Of course when the tremendous downsides to these policies are so continually obscured from public pondering I can hardly blame the public for not picking up on the net detriment.

I contend that the Tribune story today on South Waterfront is the premiere example of that obscuring machine.

What is obscured?
The initial public cost is really $280 million with many hundreds of millions more hiding in planner-world,
OHSU with it's new buildings and 25 or so acres in SoWa will pay NO property taxes at all,
the OHSU biotech jobs promise was and is a fabrication with zero plausibility,
the greenway is no more than a glorified sidewalk presented as some big public gain,
the high rises have become bigger, wider, more blocking and more profitable,
upcoming tax exemptions will further cripple city and school budgets,
the public is, for some unknown reason, supposed to appreciate the subsidizing of housing for people earning $69,000,
no "schools, community centers" or other significant facilities for families have been identified or FUNDED,
The Tram is of course a cruel hoax on the taxpayers,
PDOT never did any genuine traffic impact study (never looked at any traffic connections to the South)meaning horrific gridlock is on the way,
every single existing and new property within the 409 acre Urban Renewal District will have ALL property tax increases, for at least the next 20 years, diverted away from city and school budgets and into this shady and reckless scheme,
city agencies didn't "work to find compromises",
the streetcars are not a "compromise" to "reduce vehicle traffic"

SOURCE EXCERPT:
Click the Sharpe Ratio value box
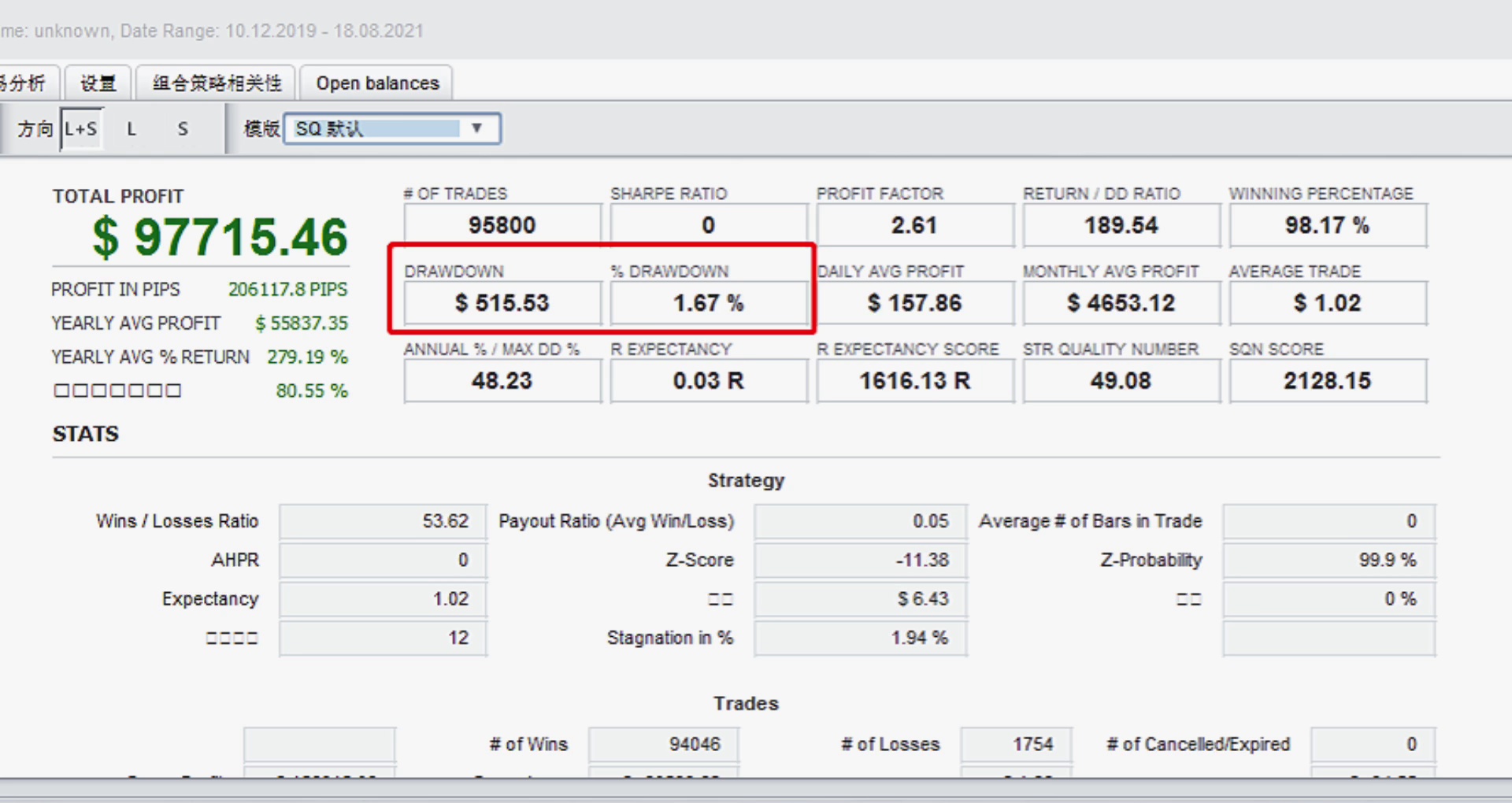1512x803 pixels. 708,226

WORK INSTRUCTIONS: Return the portion of the South Waterfront passage above that starts with "Of course when" and continues through "that obscuring machine.", reproduced without any changes.

ANSWER:
Of course when the tremendous downsides to these policies are so continually obscured from public pondering I can hardly blame the public for not picking up on the net detriment.

I contend that the Tribune story today on South Waterfront is the premiere example of that obscuring machine.